With all the work he put into graduate, Dawson Nicholls said he wanted to throw his cap high in the air right after Superintendent Dr. Paul Brooksher conferred his high school diploma.
"I have not slept since Tuesday and I’m actually very proud that I’m here today," Nicholls said after the ceremony Saturday afternoon between his photos with family and friends.
He almost did not meet certain requirements, but did what he needed to in order to graduate.
As a short-range goal, Nicholls said he was looking forward to getting out of his graduation garb and eating a bowl of cereal. Long-range, he is planning to go to college and "make a ding in the universe."
Plans for Nia Beamon are college, law school, and "I’ll see from there."
"It’s kind of surreal, but it feels amazing. I’m glad to be done with high school, mostly though," Beamon said, adding how she will miss some parts of her experience, but she is ready for the future.
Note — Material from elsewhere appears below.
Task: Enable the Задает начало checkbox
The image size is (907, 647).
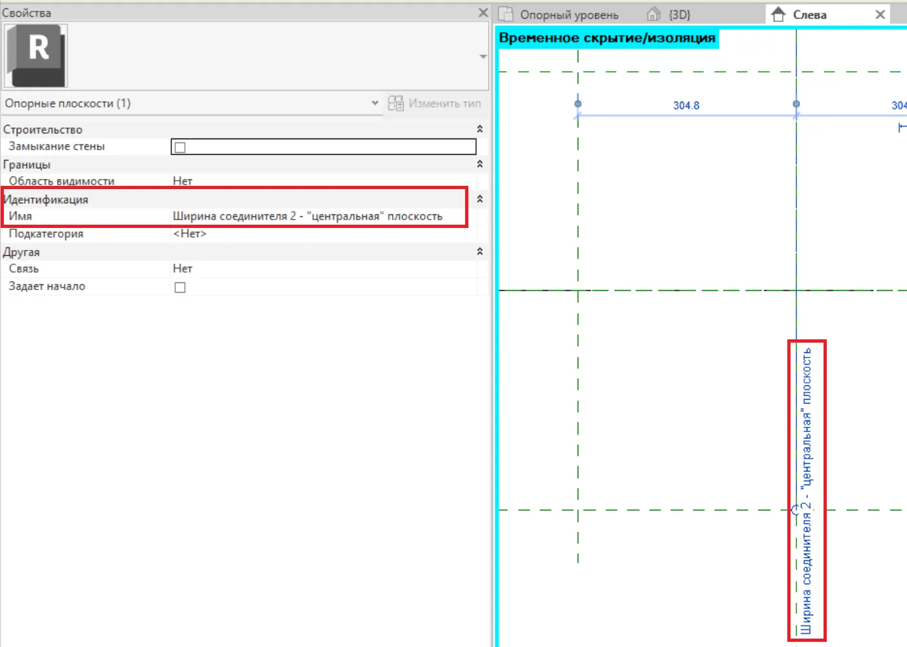Action: 180,287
The nearly 500 graduates could hardly contain their excitement as cheers seemed to continually ring out throughout the ceremony, from the processional to the recessional. A packed Savannah Civic Center was bursting at the seams, too, with loud hoots, hollers, hands in the air, and even fog horns as administrators called names.
Their time in school since kindergarten totaled one million minutes, the equivalent of 234,000 plays of the Gangnam Style music video, senior class Vice-President Chris Sewell told the crowd during the ceremony’s formal welcome.
Within their 720 days of high school were times of work and fun, Sewell described, encouraging his classmates to continue that balance.
"No matter what you find yourself doing, go out of your way to enjoy it," he said. "Keep on working hard and playing hard."
Light laughs rippled through the audience as salutatorian Mason Murphy used his experiences with procrastination to point to a larger life lesson.
"With all the talk today about conserving our non-renewable resources in the world, it’s remarkable that we have yet to mention the most important out of all of them and also the one most taken for granted— time," Murphy said. "When we use our time effectively to engage in active pursuit of our goals, we are able to far surpass anything we wouldn’t have otherwise been able to do."
Valedictorian Braden Chapman thanked teachers and reminisced on notable times before sharing his own high school take-aways and encouraging his classmates to thank their parents.
"Keep in mind, as we move on to this next stage of life, the teaching value of failure and the meaning of good friendship. Those two lessons will take you far in life," Chapman said.
Things started out lighthearted with talk of school lunch chicken fingers, but became emotional when senior class President Victoria Shuman took the podium after the graduates moved their tassels from right to left.
As they enter the world as young adults, Shuman said their high school memories will remind them of "who we want to be, who we are, and what we want."
"Knowing these, I have no doubt in my mind that we will all achieve success in our own way," Shuman said.